--- Start of Excerpt ---

Day 10: Viana-Logroño


Click here to hear the song recorded in the tunnel


Click here to hear a spoken version of today’s blog


“ no coming, no going, no after no before I feel you close to me I release you to be so free because I am in you and you are in me because I am you, and you are in me” Practice Song, Plum Village Tradition


My days are starting to blur together a bit. But I think it was yesterday that I walked by this beautiful impromptu shrine on the top of the hillside, with many, many, many prayer flags from multiple faiths and spiritual traditions adorning a set of trees and then photos and sayings and goodbyes and appreciations of loved ones now past, including the shoes of loved ones now past that perhaps had walked the Camino hanging from some of these trees. It was beautiful and deeply moving. And I placed a stone there for my own ancestors past and loved ones and people that raised me that are no longer with us.


I just found a beautiful underpass!. Under some noisy cars, but with a beautiful acoustic and recorded a couple songs that I've learned from our Sangha in the Plum Village tradition in Albuquerque. I'm missing our Sangha a lot. And the ways that our weekly Sangha meetings anchor me back to myself and also back into community with others. And back to my deepest intentions and values. Floating through space and time on a Camino with just my own two legs to carry me there is deeply humbling and slows things down exquisitely, which is exactly what I wanted.

--- End of Excerpt ---
--- Start of Data to process ---

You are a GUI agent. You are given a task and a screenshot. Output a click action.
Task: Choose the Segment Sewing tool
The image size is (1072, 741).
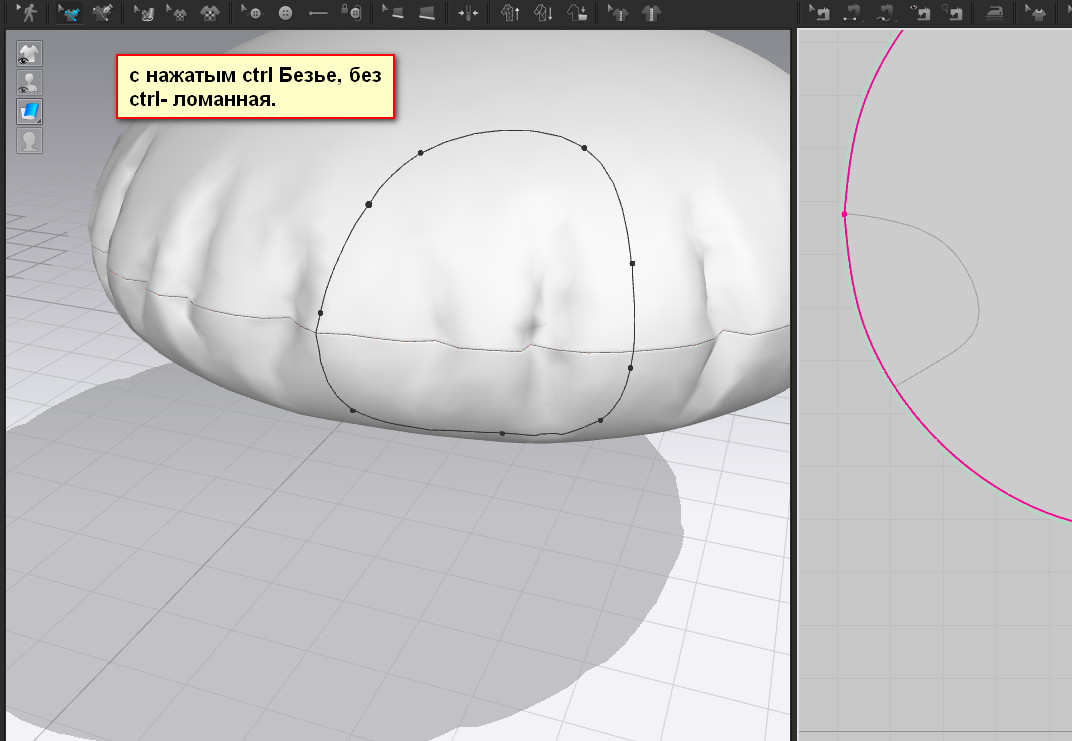[x=853, y=13]
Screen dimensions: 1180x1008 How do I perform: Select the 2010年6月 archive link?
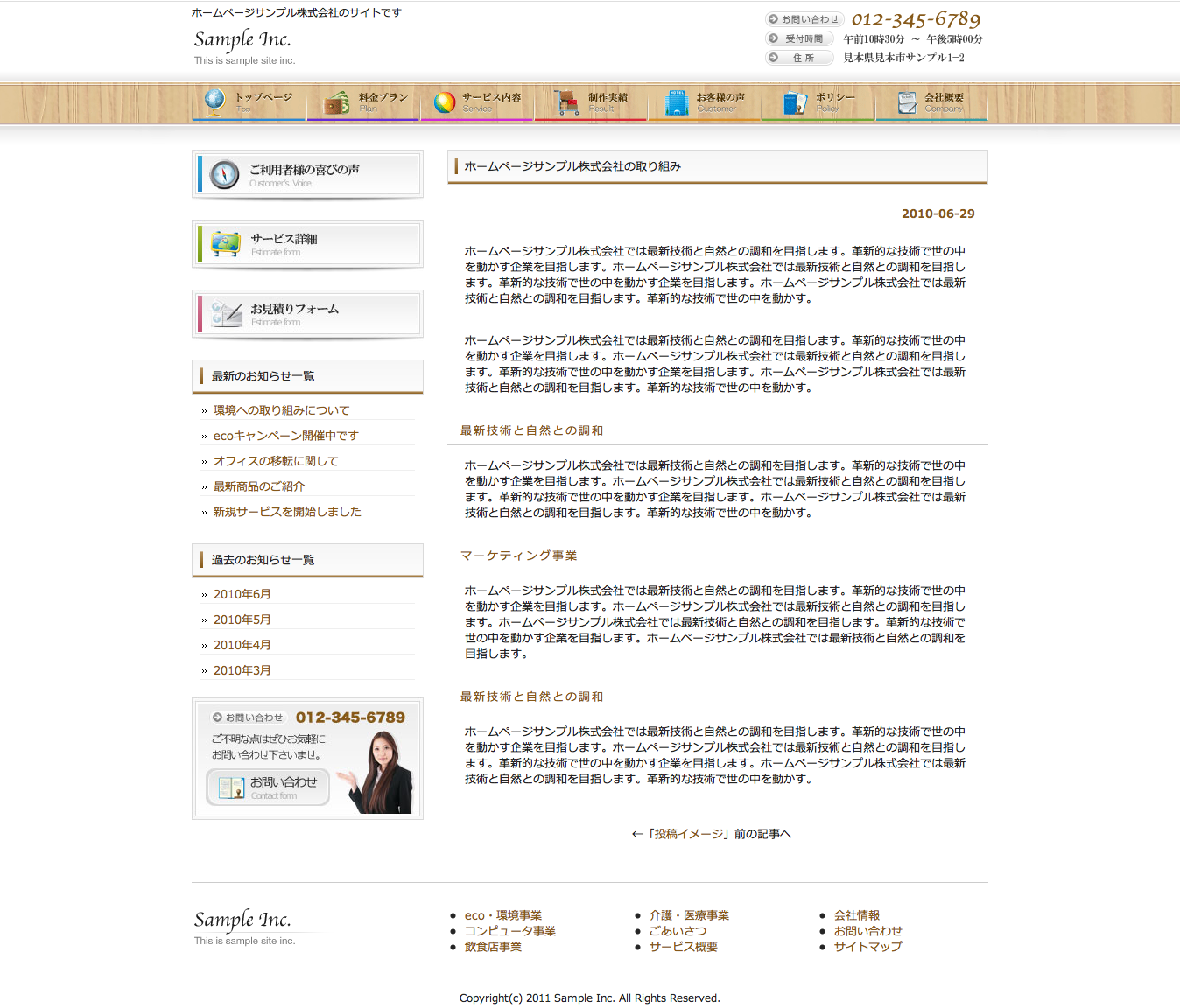pos(242,594)
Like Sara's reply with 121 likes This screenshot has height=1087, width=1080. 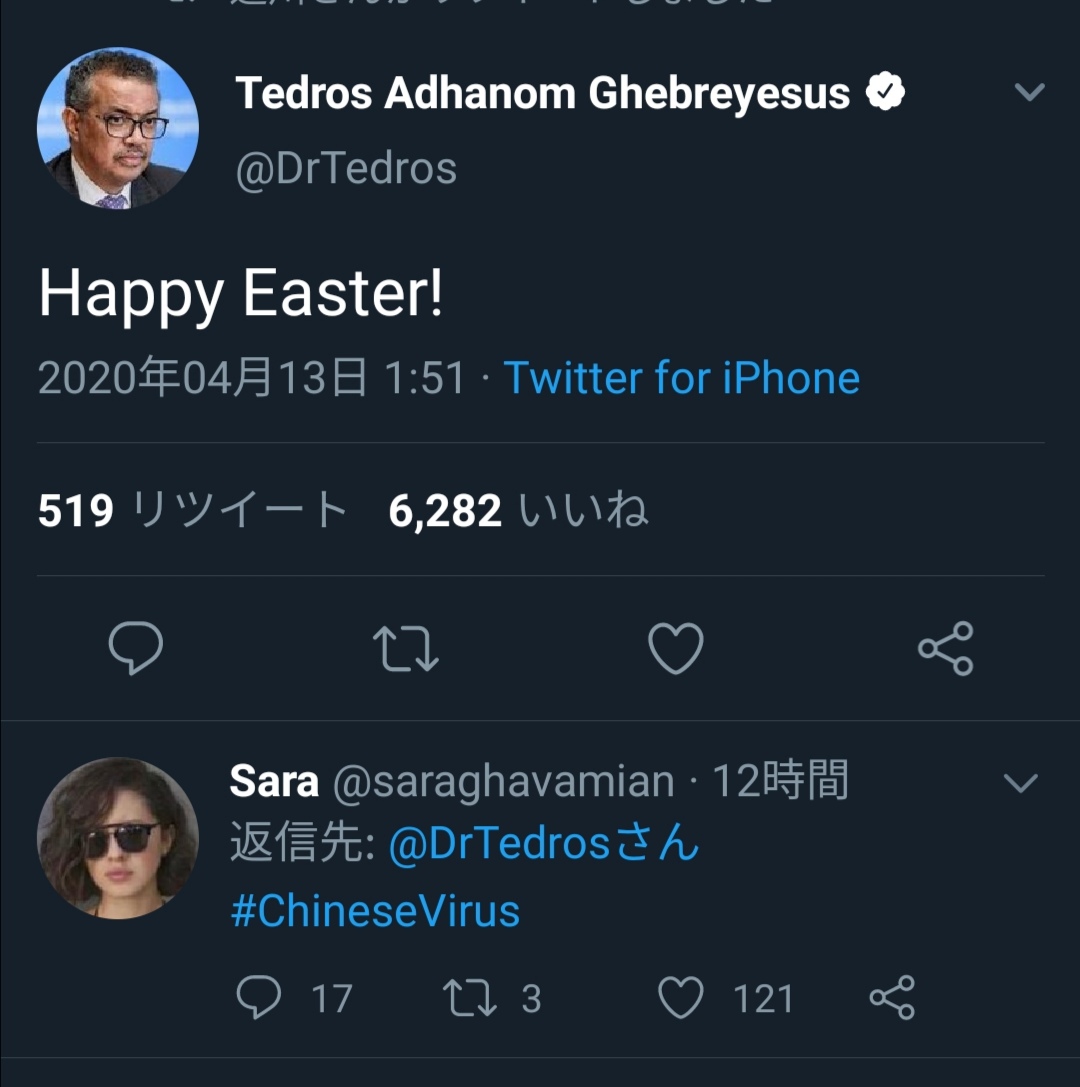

--- End of Data to process ---

**Directive 1**
In the Camino blog excerpt, what did the writer place at the hillside shrine?
**Directive 2**
Rewrite the records as a numbered list with one line per item, skipping blank lines and omitting the pictures.

**Full output 1**
A stone for the writer's own ancestors, loved ones, and people who raised them who are no longer living.

**Full output 2**
1. You are a GUI agent. You are given a task and a screenshot. Output a click action.
2. Task: Choose the Segment Sewing tool
3. The image size is (1072, 741).
4. [x=853, y=13]
5. Screen dimensions: 1180x1008 How do I perform: Select the 2010年6月 archive link?
6. pos(242,594)
7. Like Sara's reply with 121 likes This screenshot has height=1087, width=1080. 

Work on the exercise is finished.